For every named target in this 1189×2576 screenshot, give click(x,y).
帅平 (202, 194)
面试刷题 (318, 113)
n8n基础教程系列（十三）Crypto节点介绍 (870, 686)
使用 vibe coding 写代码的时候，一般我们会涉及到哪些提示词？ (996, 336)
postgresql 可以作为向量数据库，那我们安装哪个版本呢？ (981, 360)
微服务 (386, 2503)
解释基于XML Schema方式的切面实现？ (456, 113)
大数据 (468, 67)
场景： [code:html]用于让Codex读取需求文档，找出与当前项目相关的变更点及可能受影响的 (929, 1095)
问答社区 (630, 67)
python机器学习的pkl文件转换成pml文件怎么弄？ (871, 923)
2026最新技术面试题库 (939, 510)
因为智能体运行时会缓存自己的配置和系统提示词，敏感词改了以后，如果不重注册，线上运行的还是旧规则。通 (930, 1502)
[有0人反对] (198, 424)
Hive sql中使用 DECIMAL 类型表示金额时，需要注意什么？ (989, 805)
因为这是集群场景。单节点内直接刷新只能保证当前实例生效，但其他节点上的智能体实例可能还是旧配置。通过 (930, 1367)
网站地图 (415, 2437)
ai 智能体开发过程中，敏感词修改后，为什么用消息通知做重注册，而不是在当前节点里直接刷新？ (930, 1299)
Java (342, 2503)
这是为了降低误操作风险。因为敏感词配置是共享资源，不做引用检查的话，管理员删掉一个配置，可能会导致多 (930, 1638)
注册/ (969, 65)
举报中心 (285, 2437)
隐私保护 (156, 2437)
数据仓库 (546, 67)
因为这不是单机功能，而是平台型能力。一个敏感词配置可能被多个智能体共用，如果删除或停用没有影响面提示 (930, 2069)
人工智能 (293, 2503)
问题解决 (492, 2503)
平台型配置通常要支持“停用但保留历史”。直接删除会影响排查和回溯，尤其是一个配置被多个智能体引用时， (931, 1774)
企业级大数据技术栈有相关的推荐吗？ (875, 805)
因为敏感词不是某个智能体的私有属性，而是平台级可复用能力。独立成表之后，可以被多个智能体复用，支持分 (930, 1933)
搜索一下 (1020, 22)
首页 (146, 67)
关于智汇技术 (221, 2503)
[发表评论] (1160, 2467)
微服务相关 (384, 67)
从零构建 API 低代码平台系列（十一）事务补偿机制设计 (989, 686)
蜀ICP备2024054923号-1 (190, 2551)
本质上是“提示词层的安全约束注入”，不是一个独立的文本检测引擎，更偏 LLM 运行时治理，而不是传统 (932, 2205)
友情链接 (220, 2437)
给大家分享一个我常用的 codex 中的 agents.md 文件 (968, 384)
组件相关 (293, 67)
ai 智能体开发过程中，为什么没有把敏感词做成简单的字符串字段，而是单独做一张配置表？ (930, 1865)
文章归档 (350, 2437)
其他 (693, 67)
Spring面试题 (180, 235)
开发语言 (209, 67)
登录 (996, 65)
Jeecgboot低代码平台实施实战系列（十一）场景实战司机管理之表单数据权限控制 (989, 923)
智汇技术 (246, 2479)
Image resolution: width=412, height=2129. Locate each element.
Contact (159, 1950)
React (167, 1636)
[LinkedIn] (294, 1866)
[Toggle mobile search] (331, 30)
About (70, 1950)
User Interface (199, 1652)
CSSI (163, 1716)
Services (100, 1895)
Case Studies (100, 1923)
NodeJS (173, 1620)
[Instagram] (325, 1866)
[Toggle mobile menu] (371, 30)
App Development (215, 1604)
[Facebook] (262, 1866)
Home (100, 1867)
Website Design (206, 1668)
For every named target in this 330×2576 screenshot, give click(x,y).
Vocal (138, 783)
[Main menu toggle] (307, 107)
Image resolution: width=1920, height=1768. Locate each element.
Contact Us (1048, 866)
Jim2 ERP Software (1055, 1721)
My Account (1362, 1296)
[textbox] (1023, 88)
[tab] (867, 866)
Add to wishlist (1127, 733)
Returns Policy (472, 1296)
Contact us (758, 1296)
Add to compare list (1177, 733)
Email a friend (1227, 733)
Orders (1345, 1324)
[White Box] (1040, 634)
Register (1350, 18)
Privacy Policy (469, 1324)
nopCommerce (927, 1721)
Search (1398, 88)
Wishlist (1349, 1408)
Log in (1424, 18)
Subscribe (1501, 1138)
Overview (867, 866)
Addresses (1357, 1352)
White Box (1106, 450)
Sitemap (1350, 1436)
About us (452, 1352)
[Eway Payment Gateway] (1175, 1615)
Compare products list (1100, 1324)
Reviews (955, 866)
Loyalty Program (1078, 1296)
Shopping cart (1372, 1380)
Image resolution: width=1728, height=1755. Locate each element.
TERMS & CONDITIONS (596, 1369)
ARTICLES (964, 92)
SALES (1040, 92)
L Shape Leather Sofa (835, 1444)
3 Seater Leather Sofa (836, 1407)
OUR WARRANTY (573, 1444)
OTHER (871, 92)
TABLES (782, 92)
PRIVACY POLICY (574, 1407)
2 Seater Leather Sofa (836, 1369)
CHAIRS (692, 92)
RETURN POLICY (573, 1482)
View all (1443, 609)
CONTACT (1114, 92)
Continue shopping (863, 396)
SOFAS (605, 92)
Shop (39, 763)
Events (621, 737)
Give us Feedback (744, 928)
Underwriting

What to produce — Could you retype exactly the lines from the one containing "User Interface (199, 1652)" through the final line of the data above, and no others?

Completed exercise —
User Interface (199, 1652)
CSSI (163, 1716)
Services (100, 1895)
Case Studies (100, 1923)
NodeJS (173, 1620)
[Instagram] (325, 1866)
[Toggle mobile menu] (371, 30)
App Development (215, 1604)
[Facebook] (262, 1866)
Home (100, 1867)
Website Design (206, 1668)
For every named target in this 330×2576 screenshot, give click(x,y).
Vocal (138, 783)
[Main menu toggle] (307, 107)
Image resolution: width=1920, height=1768. Locate each element.
Contact Us (1048, 866)
Jim2 ERP Software (1055, 1721)
My Account (1362, 1296)
[textbox] (1023, 88)
[tab] (867, 866)
Add to wishlist (1127, 733)
Returns Policy (472, 1296)
Contact us (758, 1296)
Add to compare list (1177, 733)
Email a friend (1227, 733)
Orders (1345, 1324)
[White Box] (1040, 634)
Register (1350, 18)
Privacy Policy (469, 1324)
nopCommerce (927, 1721)
Search (1398, 88)
Wishlist (1349, 1408)
Log in (1424, 18)
Subscribe (1501, 1138)
Overview (867, 866)
Addresses (1357, 1352)
White Box (1106, 450)
Sitemap (1350, 1436)
About us (452, 1352)
[Eway Payment Gateway] (1175, 1615)
Compare products list (1100, 1324)
Reviews (955, 866)
Loyalty Program (1078, 1296)
Shopping cart (1372, 1380)
Image resolution: width=1728, height=1755. Locate each element.
TERMS & CONDITIONS (596, 1369)
ARTICLES (964, 92)
SALES (1040, 92)
L Shape Leather Sofa (835, 1444)
3 Seater Leather Sofa (836, 1407)
OUR WARRANTY (573, 1444)
OTHER (871, 92)
TABLES (782, 92)
PRIVACY POLICY (574, 1407)
2 Seater Leather Sofa (836, 1369)
CHAIRS (692, 92)
RETURN POLICY (573, 1482)
View all (1443, 609)
CONTACT (1114, 92)
Continue shopping (863, 396)
SOFAS (605, 92)
Shop (39, 763)
Events (621, 737)
Give us Feedback (744, 928)
Underwriting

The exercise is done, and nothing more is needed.